ZERO POINT Magazine is a digital interchange on art, culture, politics + opinion for the Pakistani diaspora (and beyond).

The Problem with “The Problem with Apu”

The Problem with “The Problem with Apu”

For many South Asians Hari Kondabalu’s documentary “The Problem with Apu” was an exciting opportunity to provide necessary commentary on the representation of South Asians in media.

The majority of media representations of South Asians vary from racist caricatures to ‘cultural’ cliches, which is why an examination of this phenomena was needed- starting with The Simpsons. The much-loved classic symbolizes Americana at its best and worst- it’s a depiction of ugly truths through crass humour, cultural commentary and more. However, it’s portrayal of South Asians has been both stereotypical from the content to deeply problematic as the longest running South Asian characters are voiced by white actors.

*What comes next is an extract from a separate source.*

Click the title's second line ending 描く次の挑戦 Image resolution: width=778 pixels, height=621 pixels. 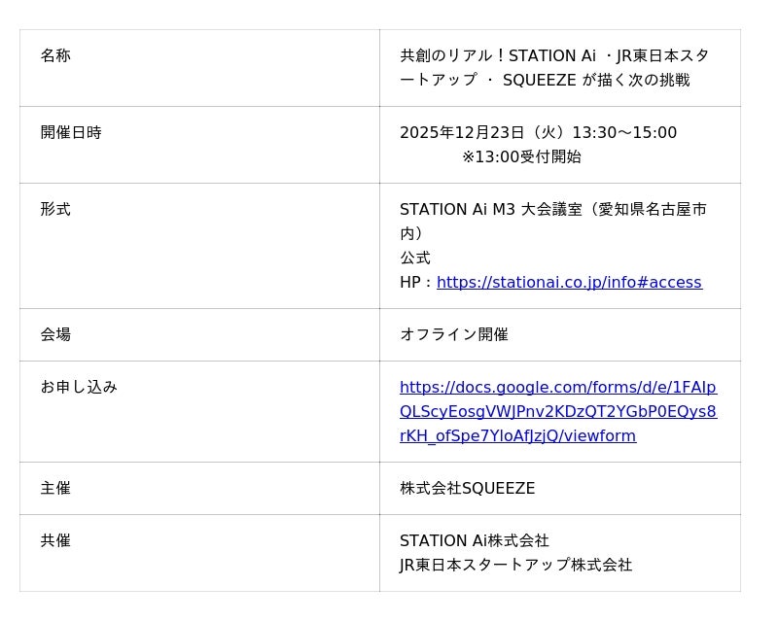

This is what Kondabalu set off to explore in the documentary but he managed to exclude the narrative of South Asian women which is unfortunately not surprising trend.  

As I saw the documentary I found myself in a similar situation- where South Asian men completely or purposefully forget to include the experiences of South Asian women and how media representation holds different repercussions for them compared to their male counterparts.

Furthermore, there were 16 men who were given more speaking time and one-on-one interviews while there were only a total of 7 women. This essentially leads to more male-centric discussions and that is apparent as the documentary omits the analysis that intersectional feminist dialogue could have provided.

This feeds into the narrative that characters like Apu affect women the same way they affect men- which is inherently incorrect. Characters like both Apu and his wife Manjula, affect South Asian women differently when it comes to how they are both perceived and treated within the media and in their daily lives. The very fact that Manjula’s presence within The Simpson’s wasn’t touched upon within the entirety of the documentary is a testament to the lack of regard for delving deeper into the problems with stereotypical characters within the show.  

While she wasn’t a primary character like Apu, she represented South Asian women with the same tired stereotypes that have plagued them in media for decades. South Asian women are often represented as subservient, domestic and with no real agency. Manjula is depicted as a one-dimensional character who is solely seen within the role of wife and mother which is a perpetuation of sexist and racist tropes of South Asian women.

Manjula herself was also voiced by two white women, Tress MacNeille and Jan Hooks. We see the same situation as Kondabalu examines in the documentary regarding the voice actor Hank Azaria, a white man who voices the character of Apu. Yet for some reason Kondabalu completely glosses over the fact that the only other long running South Asian character in the show is also voiced by non-South Asians. He wasn’t able to get Azaria to speak on the issue but had he realized that there was another South Asian character voiced by a white woman he may have been able to get the discussion he wanted all along.

The latter end of the documentary brings up the introduction of Apu’s nephew, Jamshed who dons an American accent- yet the documentary still doesn’t put any focus on Manjula who was on the show longer. Exploring Manjula as a character would have brought the documentary to a discussion that would have been more productive and substantially more inclusive. Examining issues of race and media representation without taking into to account how gender and race intersect left the documentary falling short of the discourse it could have facilitated.

Time and time again within media there is a trend of South Asian men either continuing the same harmful stereotypes that are presented in The Simpsons of South Asian women or erasing them all together. In this case, Kondabalu managed to do the latter rendering the much anticipated documentary to be not representative of the full South Asian experience. Having more women interviewed, including Manjula and recognizing that gender and race do intersect in different ways for women would have allowed the documentary to be fully representative of the community it was attempting to serve.

For now, the Problem remains not only with Apu but with Kondabalu’s lack of gender analysis and inclusion as well.